Forgiveness

My sister told me a few days ago that she was having a hard time forgiving a close family member for betrayal, and she said she was afraid she was sinning by not forgiving immediately. It was a statement but a question too. She wanted to know what I thought.

Funny how the woman who told me I was a sinner but she loved me anyway when I got divorced was now asking my advice about forgiveness.

Forgiveness is an interesting subject. Forgiving is something we’re taught from a young age. Our parents urge us to forgive those who have hurt us even from the time we’re toddlers. We say, “It’s okay,” when someone says she’s sorry, whether it is or not, because it’s good manners.

In church, we’re taught that forgiveness is a much deeper concept. Christ forgave us so we must forgive others in return. Jesus instructed us to forgive each other.

Then Peter came to Jesus and asked, “Lord, how many times shall I forgive my brother or sister who sins against me? Up to seven times?”

Jesus answered, “I tell you, not seven times, but seventy times seven.

Matthew 18:21-22

We aren’t even supposed to take Holy Communion until we’ve forgiven all who have sinned against us. No grudges allowed.

Forgiveness isn’t exactly an easy topic for me to tackle, but I wanted to both be honest with my sister and to comfort her.
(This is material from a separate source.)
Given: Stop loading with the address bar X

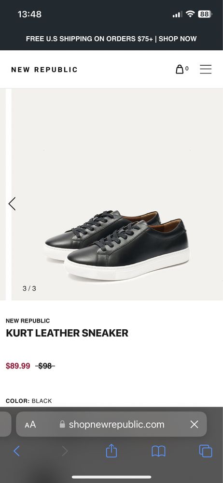Looking at the screenshot, I should tap(194, 424).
I told her I don’t think being hurt or hanging on to that hurt, and being unforgiving are the same thing. And I said that I don’t think it’s sinning to hold back forgiveness until we’re able to truly follow through with it. It takes time, and betrayal runs deep, and it’s okay that it’s taking her some time to get there. I told my sister I don’t think she’s sinning.

This concept of “sinning” against God when we can’t forgive and forget the moment someone acts against us is such a backwards perspective. God, who has the greatest capacity of anyone to forgive, isn’t going to hold our pain against us.

My mom told me she hoped I’d fail when I moved away from my hometown with my kids and that I wouldn’t have too much pride to come back when I did.

My best friend quit talking to me when I told her I’d been pregnant when I got married.

My ex-husband raped me before and after we were married.

My church mentors told me I had to let the rape continue because he was my husband.

My sister told me I was a sinner for getting a divorce from the man who raped me.

No matter how many times I forgive these people, no matter how much I love my mom and sister and the children I had by my ex-husband, I still hurt so deeply. I still get angry and sad and depressed, and I cry. Sometimes I even hate.

But I don’t need to dwell on the things they did or said. They are over, and though I have the memories, their actions and words are no longer mine to bear. I can leave the burden behind. I can accept that what was done is now between God and those people.

I’m stronger today than I’ve ever been, and it isn’t something that was given to me by the people who betrayed me. They only helped me to see just how much was inside me. I don’t need a single other person to get me through this life or to determine whether or not I’m strong enough. I am.

I think this is what forgiveness means. It doesn’t erase the injuries or the scars. It doesn’t leave you suddenly at peace. It doesn’t secure the past in the past. It doesn’t take away your knowledge that something was done against you. But it frees you to move on from what happened.

I think Kesha says it truthfully in her song “Praying.” It’s about forgiveness and letting go and moving on and being better for all that’s happened. And it’s become my anthem, in a way, a song  that knows the truth of my heart.

No, Sister, you are not sinning. You’re hurting and it’s alright.